The area’s mayor, Diego Viviani, expressed deep concern over the news, saying, “I'm really shocked, I knew nothing about it. I was alerted last night of the presence of this sign.”

He added that he will meet the priest and urge him to remove the sign, and will also demand that he show a different attitude which will “transmit the spirit of hospitality, respect for other people’s beliefs and human fellowship.”

The news comes a week after a crowd of residents erected barricades to block a bus carrying 12 female refugees, set to be hosted in the town.

About 150 demonstrators put up barriers, also going on strike and refusing to send children to school. They held a barbecue along the barricades.

The response of the local authorities was scathing. “This is not Italy. What happened does not make Italy proud,” Interior Minister Angelino Alfano said, as quoted by the International Business Times.

Italian Prime Minister Matteo Renzi also condemned the actions, saying “Goro and Gorino, perhaps there could have been better communication from the state, but the Italy I know walks the extra mile to accommodate 11 women,” he wrote on Twitter [initial reports stated there were 11 women, not 12].

However, a number of right-wing politicians and activists expressed solidarity with the protesters.

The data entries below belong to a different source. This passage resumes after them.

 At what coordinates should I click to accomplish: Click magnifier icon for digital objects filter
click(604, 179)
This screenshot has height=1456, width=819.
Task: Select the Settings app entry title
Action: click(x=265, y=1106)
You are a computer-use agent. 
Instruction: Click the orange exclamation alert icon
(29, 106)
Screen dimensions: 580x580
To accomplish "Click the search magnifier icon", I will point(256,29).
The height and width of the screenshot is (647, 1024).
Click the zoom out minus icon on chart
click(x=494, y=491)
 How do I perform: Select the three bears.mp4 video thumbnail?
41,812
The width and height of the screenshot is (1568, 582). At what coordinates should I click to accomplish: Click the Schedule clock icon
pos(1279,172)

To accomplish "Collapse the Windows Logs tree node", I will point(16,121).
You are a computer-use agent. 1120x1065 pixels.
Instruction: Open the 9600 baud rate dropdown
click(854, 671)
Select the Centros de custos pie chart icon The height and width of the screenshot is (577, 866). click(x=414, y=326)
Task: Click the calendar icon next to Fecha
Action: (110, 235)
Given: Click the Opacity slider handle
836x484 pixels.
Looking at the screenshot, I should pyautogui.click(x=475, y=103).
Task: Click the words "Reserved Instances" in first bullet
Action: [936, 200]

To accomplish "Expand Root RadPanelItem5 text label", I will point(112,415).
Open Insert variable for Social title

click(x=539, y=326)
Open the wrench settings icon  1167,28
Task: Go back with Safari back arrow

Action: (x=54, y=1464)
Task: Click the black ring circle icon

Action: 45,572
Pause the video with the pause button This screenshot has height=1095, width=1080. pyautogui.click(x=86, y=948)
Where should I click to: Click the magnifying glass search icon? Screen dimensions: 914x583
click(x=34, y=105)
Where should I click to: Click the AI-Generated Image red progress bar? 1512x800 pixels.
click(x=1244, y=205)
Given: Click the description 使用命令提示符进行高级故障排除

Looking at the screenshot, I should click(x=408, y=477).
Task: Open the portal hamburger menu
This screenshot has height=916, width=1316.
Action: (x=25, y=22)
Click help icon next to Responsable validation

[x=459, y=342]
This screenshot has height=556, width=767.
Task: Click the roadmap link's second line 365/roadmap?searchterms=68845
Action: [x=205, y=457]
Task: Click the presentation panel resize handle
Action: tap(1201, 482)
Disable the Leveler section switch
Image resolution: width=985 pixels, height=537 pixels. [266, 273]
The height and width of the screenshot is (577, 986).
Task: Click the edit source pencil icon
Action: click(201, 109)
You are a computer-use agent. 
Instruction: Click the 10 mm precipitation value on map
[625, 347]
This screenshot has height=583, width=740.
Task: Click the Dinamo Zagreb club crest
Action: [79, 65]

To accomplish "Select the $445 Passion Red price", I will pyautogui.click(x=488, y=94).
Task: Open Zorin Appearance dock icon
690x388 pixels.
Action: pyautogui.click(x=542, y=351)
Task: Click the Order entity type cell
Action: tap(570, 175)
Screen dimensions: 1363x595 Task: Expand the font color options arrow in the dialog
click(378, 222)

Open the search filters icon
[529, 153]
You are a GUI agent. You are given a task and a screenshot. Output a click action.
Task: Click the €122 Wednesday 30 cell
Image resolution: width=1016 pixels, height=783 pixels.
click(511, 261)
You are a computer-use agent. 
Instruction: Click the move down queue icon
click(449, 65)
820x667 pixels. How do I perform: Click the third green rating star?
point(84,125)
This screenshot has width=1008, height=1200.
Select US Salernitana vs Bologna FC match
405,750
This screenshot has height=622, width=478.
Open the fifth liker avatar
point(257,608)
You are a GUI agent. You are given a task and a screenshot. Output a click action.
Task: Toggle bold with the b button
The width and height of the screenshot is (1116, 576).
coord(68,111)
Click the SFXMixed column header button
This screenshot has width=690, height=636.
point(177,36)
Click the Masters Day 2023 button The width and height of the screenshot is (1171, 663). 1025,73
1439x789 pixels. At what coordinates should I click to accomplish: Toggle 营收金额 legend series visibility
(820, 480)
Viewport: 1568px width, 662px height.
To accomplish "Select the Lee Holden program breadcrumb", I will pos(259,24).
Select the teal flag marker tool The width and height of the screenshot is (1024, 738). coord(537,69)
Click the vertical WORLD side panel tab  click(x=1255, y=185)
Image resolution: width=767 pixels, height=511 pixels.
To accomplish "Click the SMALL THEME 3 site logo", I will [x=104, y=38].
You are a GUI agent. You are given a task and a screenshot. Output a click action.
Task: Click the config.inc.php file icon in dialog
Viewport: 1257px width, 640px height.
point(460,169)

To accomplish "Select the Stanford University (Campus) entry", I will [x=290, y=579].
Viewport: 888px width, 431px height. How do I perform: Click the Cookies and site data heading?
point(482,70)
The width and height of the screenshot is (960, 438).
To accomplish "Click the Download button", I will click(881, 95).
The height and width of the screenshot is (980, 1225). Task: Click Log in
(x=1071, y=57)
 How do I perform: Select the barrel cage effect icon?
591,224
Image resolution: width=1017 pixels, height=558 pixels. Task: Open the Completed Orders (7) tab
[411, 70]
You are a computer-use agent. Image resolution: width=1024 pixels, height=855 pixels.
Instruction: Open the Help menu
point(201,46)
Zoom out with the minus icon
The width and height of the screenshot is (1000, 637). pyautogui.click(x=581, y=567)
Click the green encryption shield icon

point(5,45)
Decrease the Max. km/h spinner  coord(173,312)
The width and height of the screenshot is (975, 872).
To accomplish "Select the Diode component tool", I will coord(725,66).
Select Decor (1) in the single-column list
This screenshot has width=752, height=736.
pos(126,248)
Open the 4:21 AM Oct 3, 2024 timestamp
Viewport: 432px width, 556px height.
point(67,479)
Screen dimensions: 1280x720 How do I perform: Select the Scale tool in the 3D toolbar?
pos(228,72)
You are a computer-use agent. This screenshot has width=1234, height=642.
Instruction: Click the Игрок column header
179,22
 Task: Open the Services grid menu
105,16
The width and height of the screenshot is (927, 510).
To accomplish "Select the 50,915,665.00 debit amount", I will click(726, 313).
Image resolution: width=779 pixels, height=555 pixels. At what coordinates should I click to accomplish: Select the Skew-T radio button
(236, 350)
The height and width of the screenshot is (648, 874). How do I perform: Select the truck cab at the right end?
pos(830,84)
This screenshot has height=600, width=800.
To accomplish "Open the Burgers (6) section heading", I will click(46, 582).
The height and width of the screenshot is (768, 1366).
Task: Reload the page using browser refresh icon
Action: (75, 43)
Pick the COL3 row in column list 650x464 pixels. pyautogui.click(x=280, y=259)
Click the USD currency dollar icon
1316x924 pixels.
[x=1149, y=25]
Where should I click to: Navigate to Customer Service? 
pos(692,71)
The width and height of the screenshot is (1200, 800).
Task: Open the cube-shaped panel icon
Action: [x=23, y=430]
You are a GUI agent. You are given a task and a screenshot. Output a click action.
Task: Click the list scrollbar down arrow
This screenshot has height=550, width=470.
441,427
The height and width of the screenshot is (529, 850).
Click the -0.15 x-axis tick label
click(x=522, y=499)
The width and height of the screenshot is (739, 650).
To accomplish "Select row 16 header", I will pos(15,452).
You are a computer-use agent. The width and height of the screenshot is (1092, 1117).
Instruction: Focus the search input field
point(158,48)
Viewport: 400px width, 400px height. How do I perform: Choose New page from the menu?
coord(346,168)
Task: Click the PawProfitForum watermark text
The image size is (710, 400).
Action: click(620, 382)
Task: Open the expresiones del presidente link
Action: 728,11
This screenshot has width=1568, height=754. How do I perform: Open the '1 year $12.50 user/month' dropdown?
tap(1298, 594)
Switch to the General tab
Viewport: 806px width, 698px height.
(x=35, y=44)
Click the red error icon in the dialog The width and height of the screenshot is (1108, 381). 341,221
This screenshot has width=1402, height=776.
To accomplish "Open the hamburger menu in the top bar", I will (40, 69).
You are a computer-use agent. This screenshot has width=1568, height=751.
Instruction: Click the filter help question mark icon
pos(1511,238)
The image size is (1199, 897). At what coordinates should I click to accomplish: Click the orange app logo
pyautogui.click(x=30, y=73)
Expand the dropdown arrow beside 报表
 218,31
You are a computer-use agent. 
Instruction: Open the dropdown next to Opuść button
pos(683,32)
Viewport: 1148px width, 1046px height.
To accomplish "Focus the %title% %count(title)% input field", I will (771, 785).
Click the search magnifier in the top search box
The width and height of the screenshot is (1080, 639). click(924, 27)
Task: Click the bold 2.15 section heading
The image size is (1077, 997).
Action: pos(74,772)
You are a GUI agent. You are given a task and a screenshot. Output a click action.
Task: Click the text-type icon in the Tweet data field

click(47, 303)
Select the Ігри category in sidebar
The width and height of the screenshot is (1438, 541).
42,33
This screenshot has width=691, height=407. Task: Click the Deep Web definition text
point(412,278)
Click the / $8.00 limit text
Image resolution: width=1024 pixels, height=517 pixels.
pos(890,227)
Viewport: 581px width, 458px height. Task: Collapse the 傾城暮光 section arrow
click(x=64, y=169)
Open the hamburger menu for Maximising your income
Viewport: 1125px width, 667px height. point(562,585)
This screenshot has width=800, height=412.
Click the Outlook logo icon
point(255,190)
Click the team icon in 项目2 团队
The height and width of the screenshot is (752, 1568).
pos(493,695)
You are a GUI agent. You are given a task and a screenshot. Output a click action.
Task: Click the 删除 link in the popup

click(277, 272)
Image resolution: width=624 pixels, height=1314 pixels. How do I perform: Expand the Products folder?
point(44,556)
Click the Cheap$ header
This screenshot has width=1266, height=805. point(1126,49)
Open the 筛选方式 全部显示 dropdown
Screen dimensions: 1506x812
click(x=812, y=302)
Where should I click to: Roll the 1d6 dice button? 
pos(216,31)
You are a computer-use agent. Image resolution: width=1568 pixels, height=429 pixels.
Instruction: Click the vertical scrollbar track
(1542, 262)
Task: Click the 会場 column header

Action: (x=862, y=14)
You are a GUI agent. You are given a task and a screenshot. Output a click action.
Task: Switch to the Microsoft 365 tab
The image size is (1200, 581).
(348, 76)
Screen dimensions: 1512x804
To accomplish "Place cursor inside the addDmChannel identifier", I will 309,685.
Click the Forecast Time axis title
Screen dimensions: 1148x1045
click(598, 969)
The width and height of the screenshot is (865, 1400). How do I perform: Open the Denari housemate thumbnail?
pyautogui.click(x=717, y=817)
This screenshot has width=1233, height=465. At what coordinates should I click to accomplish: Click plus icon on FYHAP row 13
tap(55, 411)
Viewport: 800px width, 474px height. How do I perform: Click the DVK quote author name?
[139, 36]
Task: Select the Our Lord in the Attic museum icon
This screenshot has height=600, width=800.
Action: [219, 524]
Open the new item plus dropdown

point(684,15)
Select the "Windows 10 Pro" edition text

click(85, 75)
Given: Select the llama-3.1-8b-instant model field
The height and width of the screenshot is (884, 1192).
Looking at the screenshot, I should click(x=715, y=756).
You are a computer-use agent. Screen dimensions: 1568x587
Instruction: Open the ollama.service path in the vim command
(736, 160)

Matteo Salvini, the leader of the far-right Northern League party, wrote on his Twitter page, "I'm with Gorino's citizens.” Local representatives of the Northern League also introduced the hashtag #stopinvasion (#stopinvasione in Italian).

A post from one of the anti-migrant activists read, "Good news from Gorino. The asylum seekers won't come here anymore. People from Gorino are not racist."

Italy’s government has been outspoken regarding the situation with refugees, voicing its support of welcoming the migrants.

A few days ago, Italian premier Renzi criticized the plan of some EU countries to shut the borders to prevent the inflow of migrants who mostly arrive in Italy first via the Mediterranean.

“If you [EU countries] build a wall, forget about Italian money,” he said, adding that if asylum seekers “don't go there [into other EU countries], the money won't go there either.”

Over 150,000 refugees arrived by sea this year, with a record 27,000 in October alone, according to data from the UN’s refugee agency.

Italy currently wants the EU to approve an extra €3.9 billion (US$4.25 billion) to deal with the crisis next year.

RT has talked to the geopolitical analyst for Limes-online, Fabrizio Maronta, who said that the EU had largely abandoned Italy in terms of handling refugees and migrants.

“We are left alone in terms of the border sharing of the people that we’re getting. Angela Merkel has been paying a very heavy political price for opening up ports to the refugees. If we keep on getting refugees in Italy, and other European countries don’t allow us to relocate them in the other parts of the EU, we’ll end up being another campsite for refugees,” Maronta said.